FERMA information paper to OECD (Click graphic to view)
 FERMA states the purpose of the paper is to “help OECD and national tax authorities to better comprehend the concept of captive insurance and reinsurance companies” with a view to arrive at a proportional level of scrutiny and reduction in level of requests for information from tax authorities.  It then advises the ” recommendations should be seen as a set of examples and meaningful principles” and “FERMA’s aims is not about providing a comprehensive checklist of documents to be reported”
The motive is to be applauded and the paper contains some useful commentary and analysis but I am left wondering whether FERMA may have scored an own goal here. The use of the word “recommendations” rather than a less prescriptive  term such as guidance or principles makes a stronger case for any captive to be required (and able) to demonstrate full compliance. Whilst advising it did not want to provide a detailed list of required documented evidence as to the captive’s activity, that is exactly what FERMA has done in Section 3. If I were a national tax authority, I now know exactly what I would ask to see and I have a ready prepared checklist to aid my audit of the captive’s records. I suspect there is also now the opportunity for national tax authorities outside Europe to adopt this checklist when reviewing captives parented by non European companies.
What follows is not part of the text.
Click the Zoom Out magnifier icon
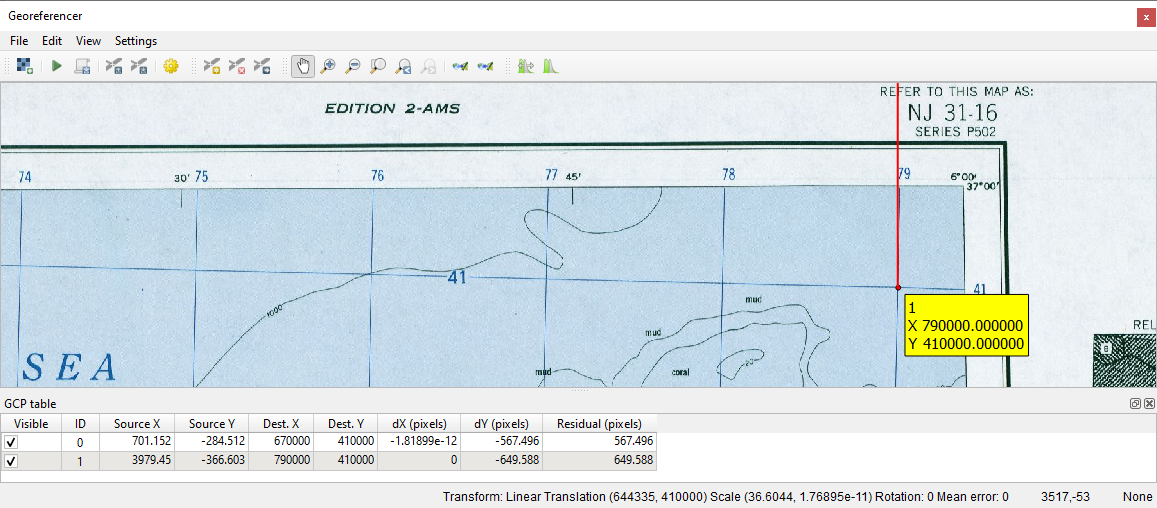Screen dimensions: 1157x508 [x=352, y=66]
But it is not all gloom. The recommendations (or if you prefer guidelines/principles) reflect good business practice and I would expect well managed captives (either with in-house management or outsourced to captive managers) would have in place the necessary operating processes and governance framework to evidence compliance. Certainly the investment of time and systems to prepare for the implantation of the Solvency 2 regime will pay dividends for those EU based captives. Earlier responses by management to historic scrutiny of a captive’s “mind and management” and fairness of transfer pricing should also facilitate compliance. But does every captive (especially those remote from Europe) demonstrate this level of discipline? I suppose the risk is of a few lightly managed captives tainting the global industry’s reputation.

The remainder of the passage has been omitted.